Your task is to restate word for word the lines in the material below, from the one with "Task: Click the user avatar icon in header" up to and including the one with "Remove Untitled Code System 1 with red minus". Do not carry over the pictures.

* **Records for processing**:

────

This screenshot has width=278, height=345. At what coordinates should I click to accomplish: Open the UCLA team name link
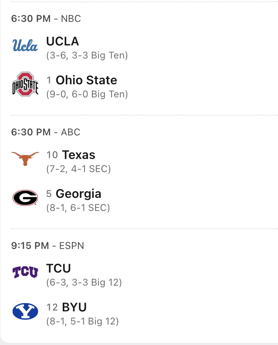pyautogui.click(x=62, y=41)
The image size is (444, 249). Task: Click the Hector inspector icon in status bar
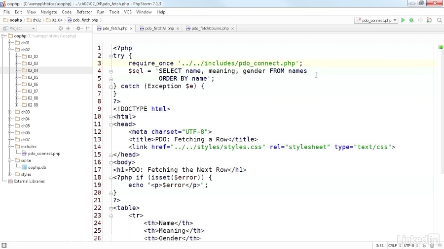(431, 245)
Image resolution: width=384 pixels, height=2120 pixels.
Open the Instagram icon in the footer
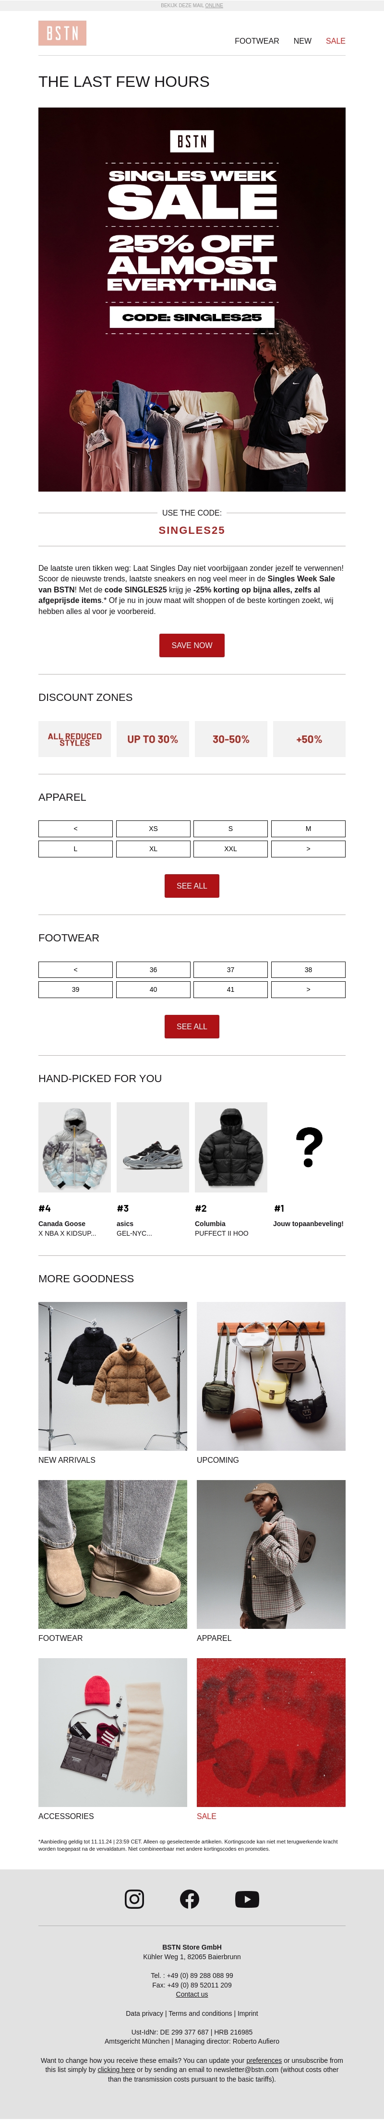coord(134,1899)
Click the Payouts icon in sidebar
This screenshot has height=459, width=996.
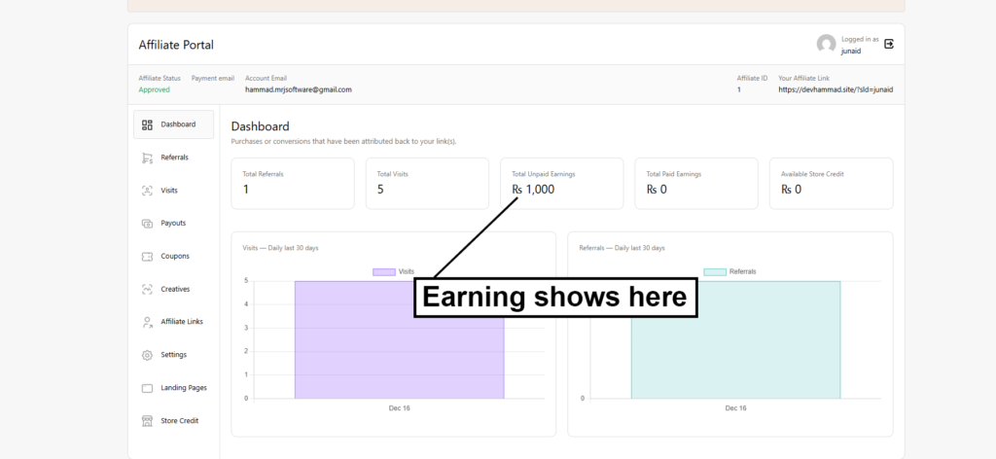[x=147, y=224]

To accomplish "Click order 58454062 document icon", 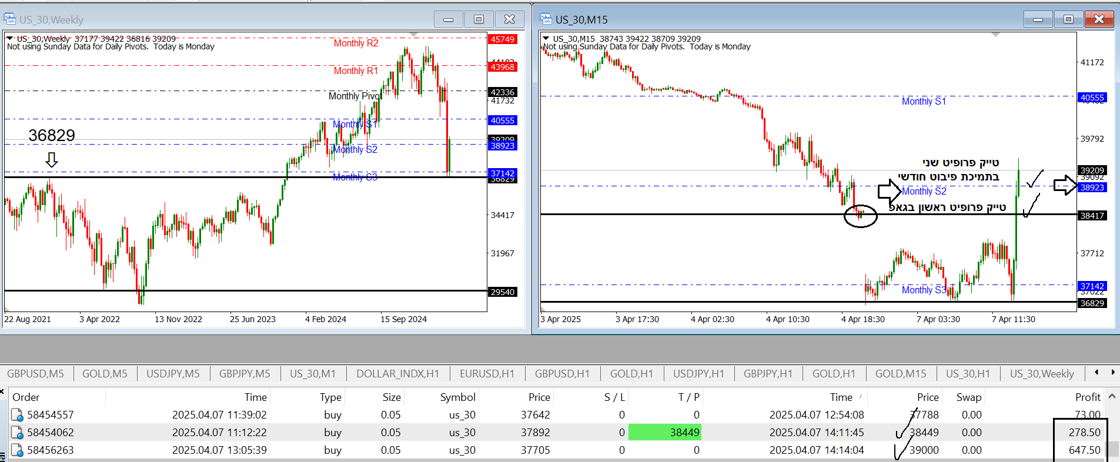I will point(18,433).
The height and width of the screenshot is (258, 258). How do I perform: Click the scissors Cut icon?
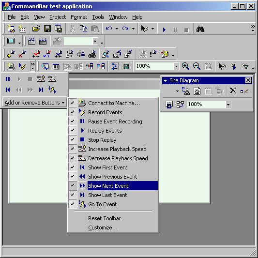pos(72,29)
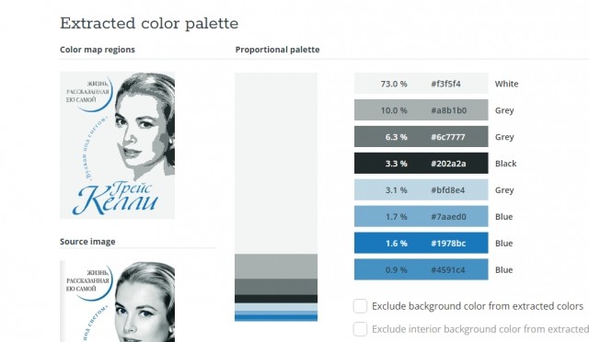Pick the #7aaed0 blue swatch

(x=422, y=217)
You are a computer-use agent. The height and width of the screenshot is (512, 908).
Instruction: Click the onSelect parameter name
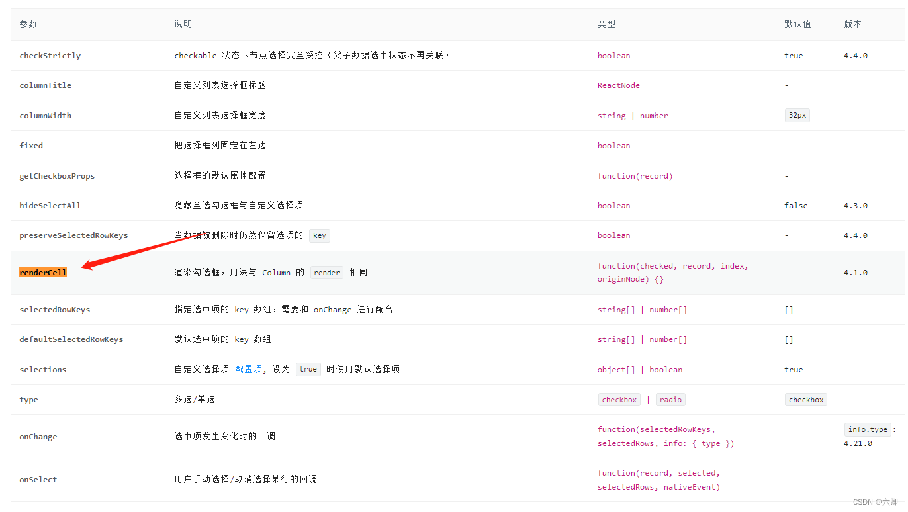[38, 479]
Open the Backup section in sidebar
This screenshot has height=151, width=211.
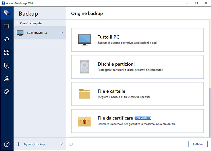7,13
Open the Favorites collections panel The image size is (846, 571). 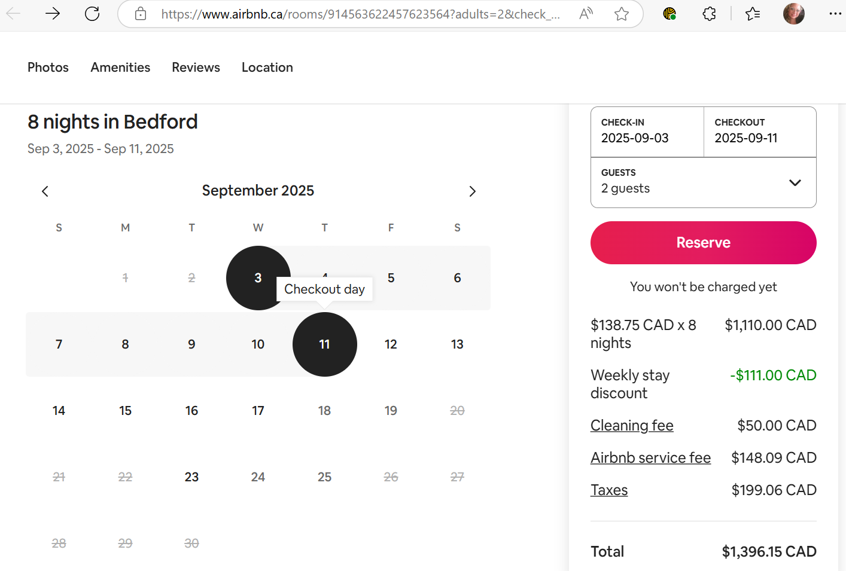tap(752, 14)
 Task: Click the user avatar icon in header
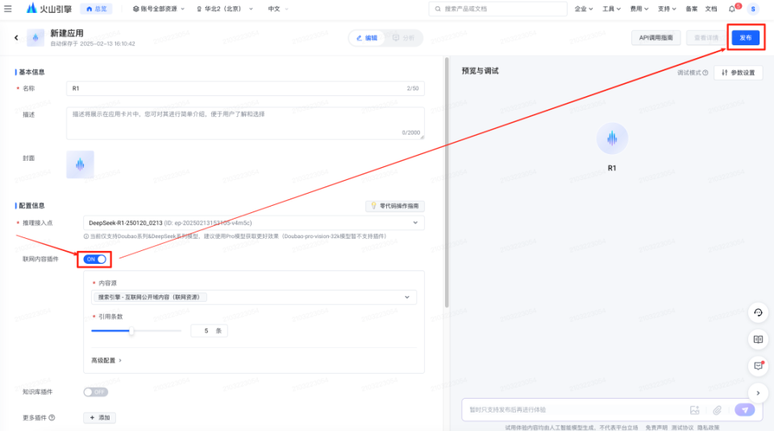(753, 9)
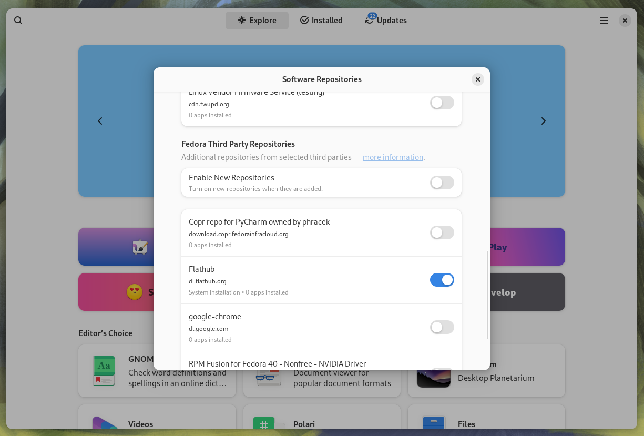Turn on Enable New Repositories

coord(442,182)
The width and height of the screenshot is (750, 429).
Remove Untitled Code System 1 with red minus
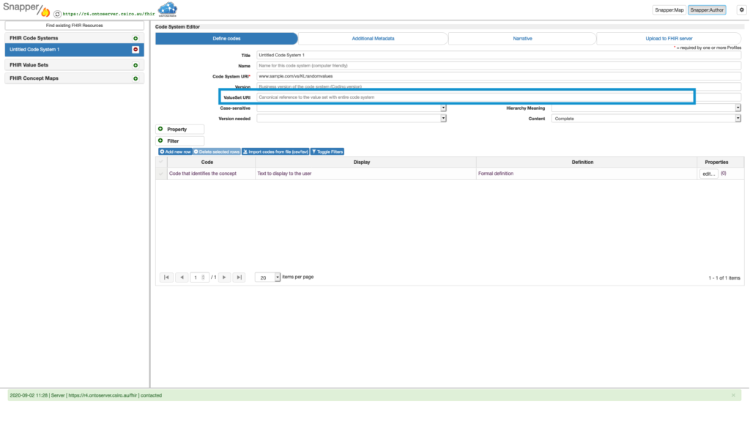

────

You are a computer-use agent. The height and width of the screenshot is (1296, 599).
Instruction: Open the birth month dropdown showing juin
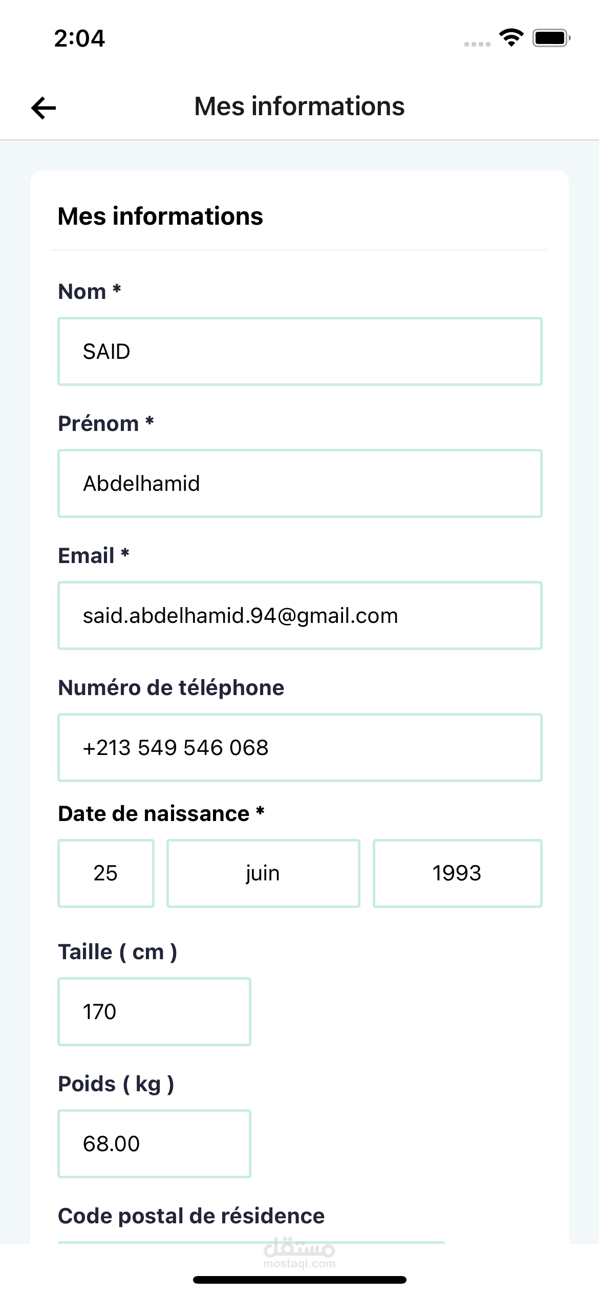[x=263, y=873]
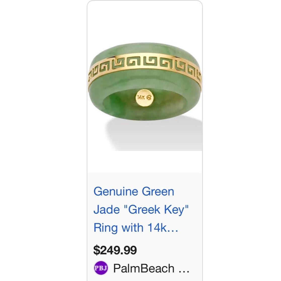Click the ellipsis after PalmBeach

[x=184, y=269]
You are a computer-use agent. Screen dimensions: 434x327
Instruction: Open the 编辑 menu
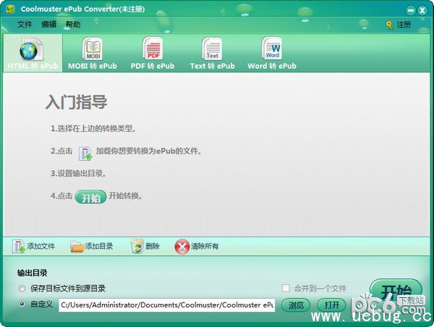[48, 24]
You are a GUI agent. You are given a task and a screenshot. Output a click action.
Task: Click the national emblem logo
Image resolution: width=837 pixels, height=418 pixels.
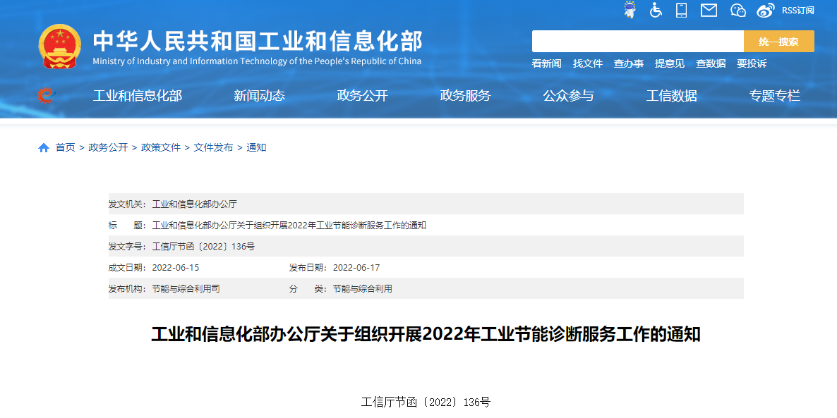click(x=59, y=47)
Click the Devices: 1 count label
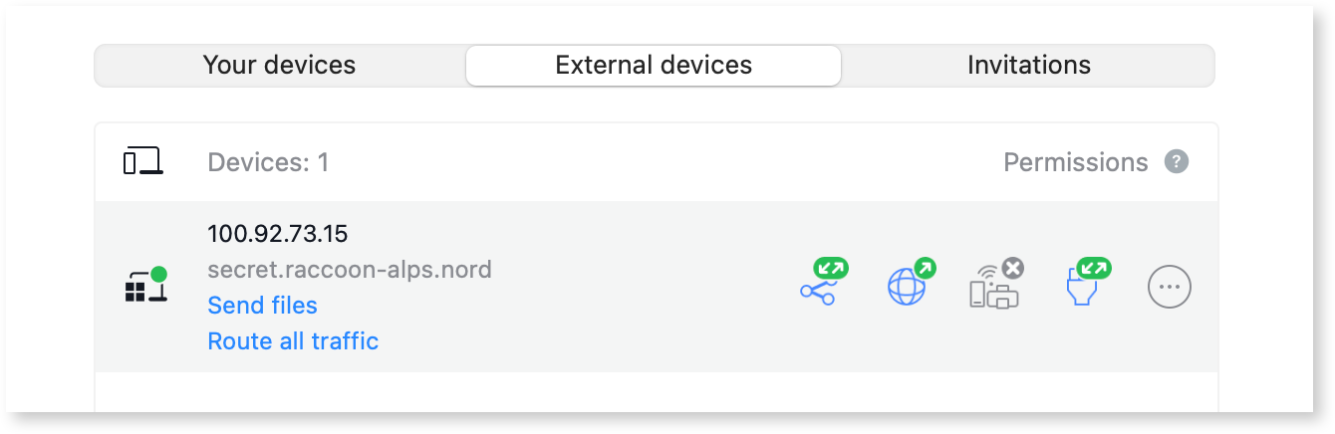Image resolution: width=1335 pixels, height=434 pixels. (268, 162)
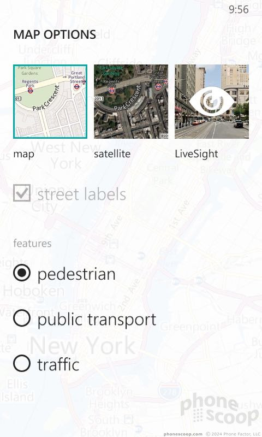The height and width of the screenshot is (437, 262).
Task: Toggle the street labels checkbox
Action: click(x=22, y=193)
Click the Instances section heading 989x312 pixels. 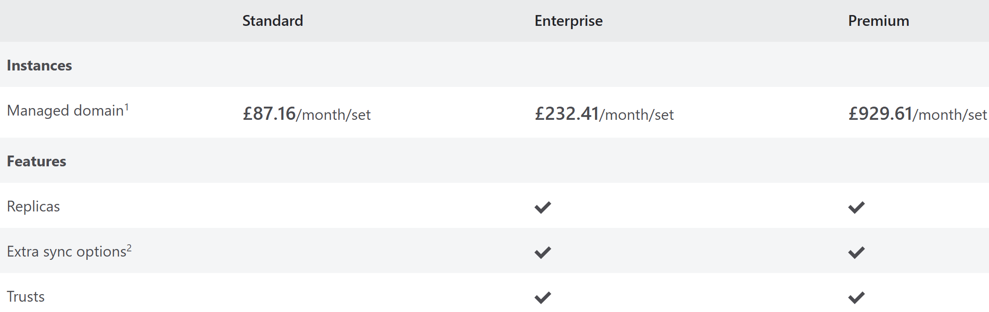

────

* **Solution for this problem**:
 Task: Click the user avatar icon in header
(753, 9)
Turn on Enable New Repositories

coord(442,182)
The width and height of the screenshot is (750, 429).
Remove Untitled Code System 1 with red minus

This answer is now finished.